• _Source passage_:
start

I will definitely be switching to a pellet smoking technique. I've also never actually experienced the famed "blue smoke" for myself unfortunately :( .
Any recommendations or techniques on how to achieve it? Or just any recommendations or techniques in general for a better smoking experience.
Also, I've been thinking of cold and hot smoking salmon. How would I go about doing so with the smoker I have currently?
Also, thanks for the welcome! I already feel right at home :)


----------



## smokerjim (Oct 30, 2018)

I to use the master built 30, all I use is the mailbox mod, it's very easy to set up as browneyes said, I've tried putting the pellet tray in the smoker with the chip loader partially  pulled out, but that was unreliable , mailbox is the way to go. I always leave the vent on top wide open.


----------



## Jeff Wright (Oct 30, 2018)

smokerjim said:


> all I use is the mailbox mod



I actually don't even use the mailbox either.  Seems adequate with no mods, and my model sounds like the very same.  Pellet tray stays going every time.  Just my experience though.


----------



## Bearcarver (Oct 30, 2018)

Isaac R said:


> Thanks for the tips!
> So, regarding the damper, I adjust manually depending on the situation. If say, I just flared the flame on the bottom to build up smoke, I'll close the damper somewhat to allow the fire to die down a little, but for all other purposes, I'll keep the damper most of the way open
> Regarding putting my own temp probe in there, that's definitely something I'll consider especially for the meat itself which would elimanate the problem of opening the smoker door whenever checking the temp.
> For the chip loader, does the pellet tray really change things? I'll definitely switch to a pellet loader if that's the case.
> ...




Hi Isaac!!
Everything said so far is Great Info, but the Smoker you have (Shown in your post above) is actually a Gen #1, which is the one of the better MES units.
You don't say where you live so I can't tell which Amazing Smoker to recommend to you.
If you're at a High Altitude, you should get a Tube Smoker, and if you aren't the AMNPS (Tray) would be best.
That should solve your smoking problems.

Here are a couple Links I made to help tell which MES is which & some info about them:
*Masterbuilt Smokers (Bear's Thoughts & Findings)*
*MES Generation Number Recognition Pictures & Pics (Digital Units)*

Also If you want some ideas & tips on what to make in your MES, and how to do it, just click on my Link @ the bottom of this post.

Note: Like Jeff, I never needed a Mailbox for anything other than my mail.

Bear


----------



## smokerjim (Oct 30, 2018)

Hey bear, not to change the subject but I've been going through your step by steps it's pretty amazing  all the different  items you have on there  and how detailed you are. Now if I can  talk the wife into prime rib instead of turkey for thanksgiving . Again sorry, I don't want to change the subject .


----------



## browneyesvictim (Oct 30, 2018)

Without taking away anything what Bear says about MES units...

You are right. I retract my statement that you have a gen 2. I didn't look close enough. However I am a little perplexed. My Gen 1 30" looks nothing like the 20071117. In fact his looks more like a hybrid, or similar to the latest gen without BT. If it were a true gen 1, then it should have the metal rods that go across from the heating element that the AMNPS was designed to sit on.

end

• _Information shown_:
start

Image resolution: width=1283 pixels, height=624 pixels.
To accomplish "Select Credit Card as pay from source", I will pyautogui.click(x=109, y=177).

end

• _The request_: Edit the forum thread from "I actually don't" up to and including "my experience though.", replacing "adequate" with "sufficient".

• _Solved problem_:
I actually don't even use the mailbox either.  Seems sufficient with no mods, and my model sounds like the very same.  Pellet tray stays going every time.  Just my experience though.